Sep. 4th, 2008 01:33 pm
peterbirks: (Default)
I was surprised and somewhat pleased to see a number of news reports echo the thoughts that I had harboured following New Orleans Mayor Ray Nagin's scarifying speech about hurricane Gustav ("the storm of the century", etc). The articles observed that, if civic officials start exaggerating the strength of storms (rather than their potential strength, which is where Nagin went wrong), then, eventually, people start staying at home when a warning comes, because they have 'heard it all before'. Then you get a Katrina x 2, and tens of thousands die.

Nagin, of course, was unapologetic, which is typical of a politician. Long-term consequences are never high up on a politician's list of "things to worry about". That he might be a part contributor to thousands of deaths a few years down the line are as nothing if he saved just one life last weekend.
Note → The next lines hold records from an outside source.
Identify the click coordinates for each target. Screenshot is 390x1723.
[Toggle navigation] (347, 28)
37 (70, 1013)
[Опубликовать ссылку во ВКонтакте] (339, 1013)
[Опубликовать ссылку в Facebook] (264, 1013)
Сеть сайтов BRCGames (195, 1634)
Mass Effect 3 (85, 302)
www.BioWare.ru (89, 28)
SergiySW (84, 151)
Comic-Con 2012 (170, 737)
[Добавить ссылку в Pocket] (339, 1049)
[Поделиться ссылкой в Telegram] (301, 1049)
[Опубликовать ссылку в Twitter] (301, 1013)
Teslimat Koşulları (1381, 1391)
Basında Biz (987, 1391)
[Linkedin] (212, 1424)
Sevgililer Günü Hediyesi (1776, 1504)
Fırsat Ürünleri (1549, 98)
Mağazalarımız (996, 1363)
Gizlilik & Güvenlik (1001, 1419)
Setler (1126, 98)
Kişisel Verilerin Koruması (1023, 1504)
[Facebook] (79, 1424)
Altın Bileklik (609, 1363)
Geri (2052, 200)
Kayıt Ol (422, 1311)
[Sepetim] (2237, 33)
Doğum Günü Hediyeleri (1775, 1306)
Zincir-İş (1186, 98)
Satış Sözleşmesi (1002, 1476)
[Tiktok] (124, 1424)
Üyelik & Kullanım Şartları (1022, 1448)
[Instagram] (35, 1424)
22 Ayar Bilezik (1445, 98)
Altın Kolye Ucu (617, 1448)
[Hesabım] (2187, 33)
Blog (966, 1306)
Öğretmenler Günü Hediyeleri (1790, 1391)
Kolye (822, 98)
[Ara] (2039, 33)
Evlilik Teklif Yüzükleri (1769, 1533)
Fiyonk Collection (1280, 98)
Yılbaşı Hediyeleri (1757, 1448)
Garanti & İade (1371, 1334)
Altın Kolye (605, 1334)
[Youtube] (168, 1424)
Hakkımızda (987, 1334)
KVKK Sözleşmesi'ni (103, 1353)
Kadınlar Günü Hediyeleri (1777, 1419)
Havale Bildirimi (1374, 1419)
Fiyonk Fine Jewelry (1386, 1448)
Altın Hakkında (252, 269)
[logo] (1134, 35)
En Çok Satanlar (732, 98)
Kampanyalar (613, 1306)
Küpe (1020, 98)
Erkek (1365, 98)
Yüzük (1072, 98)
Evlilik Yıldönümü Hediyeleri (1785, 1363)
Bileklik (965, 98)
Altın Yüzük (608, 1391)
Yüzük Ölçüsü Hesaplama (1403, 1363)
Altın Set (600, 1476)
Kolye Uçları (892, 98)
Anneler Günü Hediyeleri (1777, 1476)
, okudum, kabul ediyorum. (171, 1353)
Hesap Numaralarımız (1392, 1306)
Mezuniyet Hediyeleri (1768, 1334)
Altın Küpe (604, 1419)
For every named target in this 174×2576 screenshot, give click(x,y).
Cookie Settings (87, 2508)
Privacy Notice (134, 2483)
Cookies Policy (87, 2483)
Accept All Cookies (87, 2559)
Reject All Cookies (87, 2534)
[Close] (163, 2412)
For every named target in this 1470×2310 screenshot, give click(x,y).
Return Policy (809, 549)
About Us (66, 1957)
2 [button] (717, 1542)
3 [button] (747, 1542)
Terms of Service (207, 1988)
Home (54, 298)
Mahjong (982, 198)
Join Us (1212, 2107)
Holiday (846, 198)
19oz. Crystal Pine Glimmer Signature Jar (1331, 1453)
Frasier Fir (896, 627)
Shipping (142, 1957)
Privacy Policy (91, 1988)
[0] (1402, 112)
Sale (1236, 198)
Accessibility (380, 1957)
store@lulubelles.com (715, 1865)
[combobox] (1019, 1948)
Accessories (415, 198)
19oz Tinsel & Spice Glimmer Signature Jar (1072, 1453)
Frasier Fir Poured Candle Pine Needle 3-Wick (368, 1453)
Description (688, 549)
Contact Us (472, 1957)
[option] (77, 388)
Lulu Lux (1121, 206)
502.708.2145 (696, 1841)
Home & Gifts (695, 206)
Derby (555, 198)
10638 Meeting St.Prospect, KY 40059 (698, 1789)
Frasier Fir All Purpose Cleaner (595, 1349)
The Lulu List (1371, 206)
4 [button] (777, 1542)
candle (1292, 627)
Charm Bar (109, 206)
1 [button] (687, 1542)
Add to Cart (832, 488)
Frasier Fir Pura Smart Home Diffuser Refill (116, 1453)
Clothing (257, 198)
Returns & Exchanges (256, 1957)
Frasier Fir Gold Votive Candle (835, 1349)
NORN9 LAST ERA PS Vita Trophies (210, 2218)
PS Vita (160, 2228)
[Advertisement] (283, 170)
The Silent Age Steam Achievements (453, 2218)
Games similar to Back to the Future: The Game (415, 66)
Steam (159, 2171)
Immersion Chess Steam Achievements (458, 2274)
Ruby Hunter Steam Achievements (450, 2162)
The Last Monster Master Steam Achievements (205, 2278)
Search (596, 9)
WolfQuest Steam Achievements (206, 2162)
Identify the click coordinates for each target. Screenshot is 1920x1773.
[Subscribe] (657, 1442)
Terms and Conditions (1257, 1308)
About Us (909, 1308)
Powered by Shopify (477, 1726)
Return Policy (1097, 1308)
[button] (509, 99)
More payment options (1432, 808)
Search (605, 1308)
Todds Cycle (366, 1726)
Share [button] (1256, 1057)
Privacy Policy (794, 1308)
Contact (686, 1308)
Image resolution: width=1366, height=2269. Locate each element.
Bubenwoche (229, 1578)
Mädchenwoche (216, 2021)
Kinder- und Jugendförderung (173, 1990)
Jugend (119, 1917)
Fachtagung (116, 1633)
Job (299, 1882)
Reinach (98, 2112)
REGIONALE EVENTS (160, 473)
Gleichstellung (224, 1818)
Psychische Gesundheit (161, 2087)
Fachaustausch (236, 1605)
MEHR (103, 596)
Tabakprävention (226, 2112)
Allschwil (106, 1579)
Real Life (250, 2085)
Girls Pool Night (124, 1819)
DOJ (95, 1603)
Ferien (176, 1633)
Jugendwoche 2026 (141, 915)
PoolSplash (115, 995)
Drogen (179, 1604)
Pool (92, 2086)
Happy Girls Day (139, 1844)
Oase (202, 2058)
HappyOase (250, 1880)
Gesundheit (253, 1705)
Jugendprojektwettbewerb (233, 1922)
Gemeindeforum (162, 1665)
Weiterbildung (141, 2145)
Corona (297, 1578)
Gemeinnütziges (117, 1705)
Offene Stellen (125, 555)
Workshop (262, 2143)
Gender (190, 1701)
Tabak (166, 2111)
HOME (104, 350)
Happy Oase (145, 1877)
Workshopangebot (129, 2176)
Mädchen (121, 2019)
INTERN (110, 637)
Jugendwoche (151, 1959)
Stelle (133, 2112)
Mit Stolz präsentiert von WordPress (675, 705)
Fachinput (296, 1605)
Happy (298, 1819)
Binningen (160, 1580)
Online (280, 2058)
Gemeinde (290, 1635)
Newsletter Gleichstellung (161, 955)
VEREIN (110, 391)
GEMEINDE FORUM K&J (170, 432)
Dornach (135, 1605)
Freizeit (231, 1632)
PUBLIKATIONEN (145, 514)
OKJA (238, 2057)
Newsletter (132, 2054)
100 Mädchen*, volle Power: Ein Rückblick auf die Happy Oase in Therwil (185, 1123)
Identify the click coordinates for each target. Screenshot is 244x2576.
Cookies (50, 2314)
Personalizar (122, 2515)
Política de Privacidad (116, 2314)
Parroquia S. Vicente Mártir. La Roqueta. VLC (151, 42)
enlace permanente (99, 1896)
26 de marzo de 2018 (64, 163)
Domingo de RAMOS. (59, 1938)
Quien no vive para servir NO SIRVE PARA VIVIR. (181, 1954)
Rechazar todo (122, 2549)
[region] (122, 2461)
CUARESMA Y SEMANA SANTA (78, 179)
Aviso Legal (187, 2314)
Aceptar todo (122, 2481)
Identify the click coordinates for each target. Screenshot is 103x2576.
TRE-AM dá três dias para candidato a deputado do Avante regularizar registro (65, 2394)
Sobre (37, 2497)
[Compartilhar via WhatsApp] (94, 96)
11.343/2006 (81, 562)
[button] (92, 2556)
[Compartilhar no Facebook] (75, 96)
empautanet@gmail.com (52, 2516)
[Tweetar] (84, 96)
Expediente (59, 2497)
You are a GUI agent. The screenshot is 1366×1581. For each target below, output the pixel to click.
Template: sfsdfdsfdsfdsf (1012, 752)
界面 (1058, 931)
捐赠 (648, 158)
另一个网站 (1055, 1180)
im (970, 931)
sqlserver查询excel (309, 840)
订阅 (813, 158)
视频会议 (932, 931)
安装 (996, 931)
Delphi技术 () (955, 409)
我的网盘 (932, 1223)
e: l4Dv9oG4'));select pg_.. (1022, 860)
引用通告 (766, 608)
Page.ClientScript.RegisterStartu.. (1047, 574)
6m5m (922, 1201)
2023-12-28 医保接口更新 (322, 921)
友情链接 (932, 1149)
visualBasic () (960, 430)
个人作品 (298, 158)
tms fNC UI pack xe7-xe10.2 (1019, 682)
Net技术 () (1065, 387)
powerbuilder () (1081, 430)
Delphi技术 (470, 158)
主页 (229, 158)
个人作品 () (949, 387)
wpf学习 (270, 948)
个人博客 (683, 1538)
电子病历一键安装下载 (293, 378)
The weird thing is, one reason that nobody died because of Hurricane Gustav was because nearly everyone left the city. And if Nagin had said "this could be the storm of the century. If I were you, I'd hightail my ass somewhere else", then he would have been spot on. Hurricanes are unpredictble things. This one happened to lose strength as it hit the coast (but it might not have), and did not do a "jink right" at the last minute. But it might have. Just because New Orleans wasn't flattened, that didn't make it a wrong decision last week to get the hell out of there.


This hearkens back to this fictional history when, in March 2001, a senator pushed through an unpopular bill that made it harder to hijack planes. In this alternative history, there were no terrorist incidents in 2001 and the senator was attacked by his opponent in the following year's election for being a scaremonger, and was duly voted out of office. The Twin Towers lived on, and the senator became a forgotten, sad figure in history. Sean Penn's The Pledge is another interesting twist on this theme.

So, yes, the crying of 'storm of the century' by Nagin might have a negative effect a few years down the line if people become inured to such warnings. But the warnings that are heeded correctly inevitably lose their impact over time if a disaster is thereby avoided, because no-one remembers the avoided disaster.